## Work required:
Convert the records below into a numbered list, one line per item, skipping blank lines and omitting the pictures.

## Available data:
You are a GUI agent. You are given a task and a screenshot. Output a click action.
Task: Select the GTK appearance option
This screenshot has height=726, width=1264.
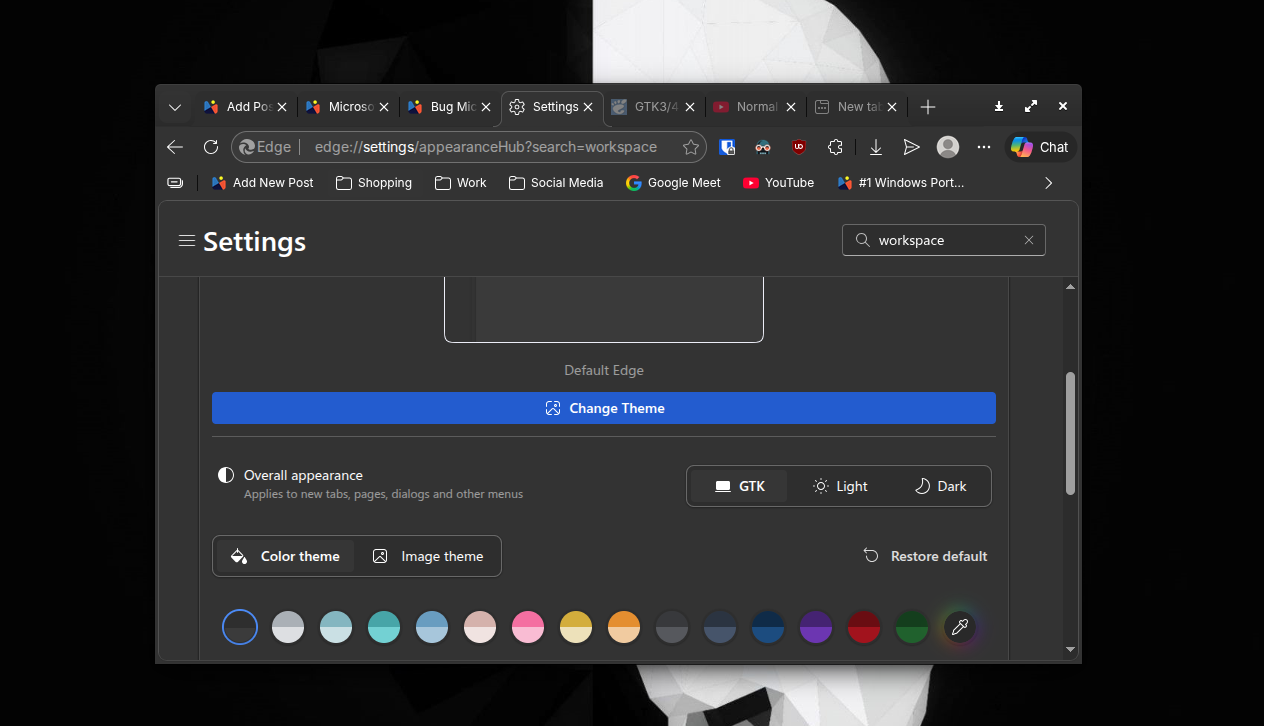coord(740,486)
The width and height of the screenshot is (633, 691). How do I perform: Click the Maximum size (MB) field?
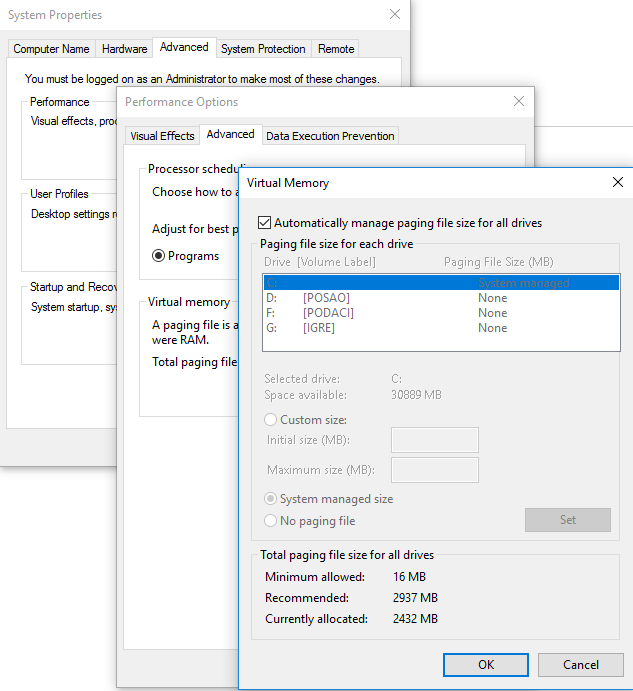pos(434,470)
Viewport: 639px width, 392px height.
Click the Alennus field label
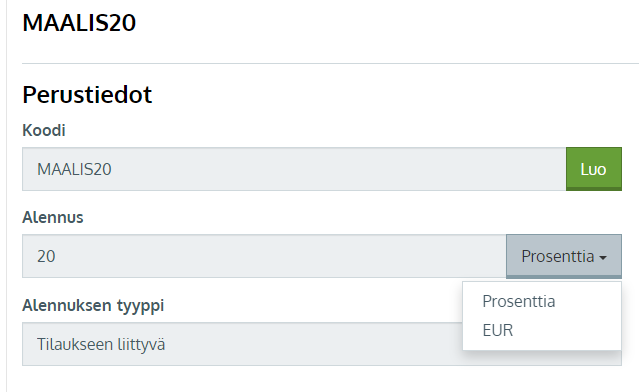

## Result for this exercise:
1. You are a GUI agent. You are given a task and a screenshot. Output a click action.
2. Task: Select the GTK appearance option
3. This screenshot has height=726, width=1264.
4. coord(740,486)
5. The width and height of the screenshot is (633, 691). How do I perform: Click the Maximum size (MB) field?
6. pos(434,470)
7. Viewport: 639px width, 392px height.
8. Click the Alennus field label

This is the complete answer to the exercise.